What is needed: Print the following entries without any change.
--- Data shown Enclosed Below ---
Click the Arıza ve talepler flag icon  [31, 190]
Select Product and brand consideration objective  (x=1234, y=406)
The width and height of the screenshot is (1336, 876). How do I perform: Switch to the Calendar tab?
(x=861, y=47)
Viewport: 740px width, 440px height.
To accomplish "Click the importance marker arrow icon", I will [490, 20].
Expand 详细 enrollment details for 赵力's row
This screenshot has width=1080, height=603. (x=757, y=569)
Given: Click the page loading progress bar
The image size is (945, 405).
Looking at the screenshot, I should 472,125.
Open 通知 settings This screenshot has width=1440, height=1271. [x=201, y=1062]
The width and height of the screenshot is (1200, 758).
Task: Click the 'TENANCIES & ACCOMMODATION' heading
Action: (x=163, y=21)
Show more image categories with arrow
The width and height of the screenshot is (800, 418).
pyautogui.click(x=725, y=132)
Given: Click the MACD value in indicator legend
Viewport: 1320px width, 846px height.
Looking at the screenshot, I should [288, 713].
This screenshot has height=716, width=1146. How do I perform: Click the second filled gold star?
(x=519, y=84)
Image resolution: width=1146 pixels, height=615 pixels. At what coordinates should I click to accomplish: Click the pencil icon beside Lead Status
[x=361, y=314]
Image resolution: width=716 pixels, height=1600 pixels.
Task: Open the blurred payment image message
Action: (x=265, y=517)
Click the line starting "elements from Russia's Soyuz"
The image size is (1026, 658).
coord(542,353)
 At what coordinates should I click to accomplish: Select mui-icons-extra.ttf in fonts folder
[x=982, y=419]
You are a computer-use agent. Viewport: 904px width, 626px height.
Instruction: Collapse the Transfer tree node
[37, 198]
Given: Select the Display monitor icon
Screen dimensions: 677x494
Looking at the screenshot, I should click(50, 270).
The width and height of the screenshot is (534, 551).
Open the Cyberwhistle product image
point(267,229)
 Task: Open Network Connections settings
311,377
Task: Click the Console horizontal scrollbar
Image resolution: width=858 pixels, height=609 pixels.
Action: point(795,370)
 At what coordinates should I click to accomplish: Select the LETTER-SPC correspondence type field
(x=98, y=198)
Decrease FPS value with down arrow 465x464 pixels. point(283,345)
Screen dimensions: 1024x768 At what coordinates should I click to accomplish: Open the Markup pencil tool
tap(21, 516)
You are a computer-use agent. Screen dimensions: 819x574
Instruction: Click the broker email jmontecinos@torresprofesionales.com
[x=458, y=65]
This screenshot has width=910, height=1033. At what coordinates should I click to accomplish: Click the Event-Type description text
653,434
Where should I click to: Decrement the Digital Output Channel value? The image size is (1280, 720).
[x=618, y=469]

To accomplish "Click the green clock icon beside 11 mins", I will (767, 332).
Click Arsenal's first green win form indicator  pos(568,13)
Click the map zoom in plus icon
--- End of Enclosed Data shown ---
Exercise response:
Click the Arıza ve talepler flag icon  [31, 190]
Select Product and brand consideration objective  (x=1234, y=406)
The width and height of the screenshot is (1336, 876). How do I perform: Switch to the Calendar tab?
(x=861, y=47)
Viewport: 740px width, 440px height.
To accomplish "Click the importance marker arrow icon", I will [490, 20].
Expand 详细 enrollment details for 赵力's row
This screenshot has width=1080, height=603. (x=757, y=569)
Given: Click the page loading progress bar
The image size is (945, 405).
Looking at the screenshot, I should 472,125.
Open 通知 settings This screenshot has width=1440, height=1271. [x=201, y=1062]
The width and height of the screenshot is (1200, 758).
Task: Click the 'TENANCIES & ACCOMMODATION' heading
Action: (x=163, y=21)
Show more image categories with arrow
The width and height of the screenshot is (800, 418).
pyautogui.click(x=725, y=132)
Given: Click the MACD value in indicator legend
Viewport: 1320px width, 846px height.
Looking at the screenshot, I should [288, 713].
This screenshot has height=716, width=1146. How do I perform: Click the second filled gold star?
(x=519, y=84)
Image resolution: width=1146 pixels, height=615 pixels. At what coordinates should I click to accomplish: Click the pencil icon beside Lead Status
[x=361, y=314]
Image resolution: width=716 pixels, height=1600 pixels.
Task: Open the blurred payment image message
Action: (x=265, y=517)
Click the line starting "elements from Russia's Soyuz"
The image size is (1026, 658).
coord(542,353)
 At what coordinates should I click to accomplish: Select mui-icons-extra.ttf in fonts folder
[x=982, y=419]
You are a computer-use agent. Viewport: 904px width, 626px height.
Instruction: Collapse the Transfer tree node
[37, 198]
Given: Select the Display monitor icon
Screen dimensions: 677x494
Looking at the screenshot, I should click(50, 270).
The width and height of the screenshot is (534, 551).
Open the Cyberwhistle product image
point(267,229)
 Task: Open Network Connections settings
311,377
Task: Click the Console horizontal scrollbar
Image resolution: width=858 pixels, height=609 pixels.
Action: point(795,370)
 At what coordinates should I click to accomplish: Select the LETTER-SPC correspondence type field
(x=98, y=198)
Decrease FPS value with down arrow 465x464 pixels. point(283,345)
Screen dimensions: 1024x768 At what coordinates should I click to accomplish: Open the Markup pencil tool
tap(21, 516)
You are a computer-use agent. Screen dimensions: 819x574
Instruction: Click the broker email jmontecinos@torresprofesionales.com
[x=458, y=65]
This screenshot has width=910, height=1033. At what coordinates should I click to accomplish: Click the Event-Type description text
653,434
Where should I click to: Decrement the Digital Output Channel value? The image size is (1280, 720).
[x=618, y=469]

To accomplish "Click the green clock icon beside 11 mins", I will (767, 332).
Click Arsenal's first green win form indicator  pos(568,13)
Click the map zoom in plus icon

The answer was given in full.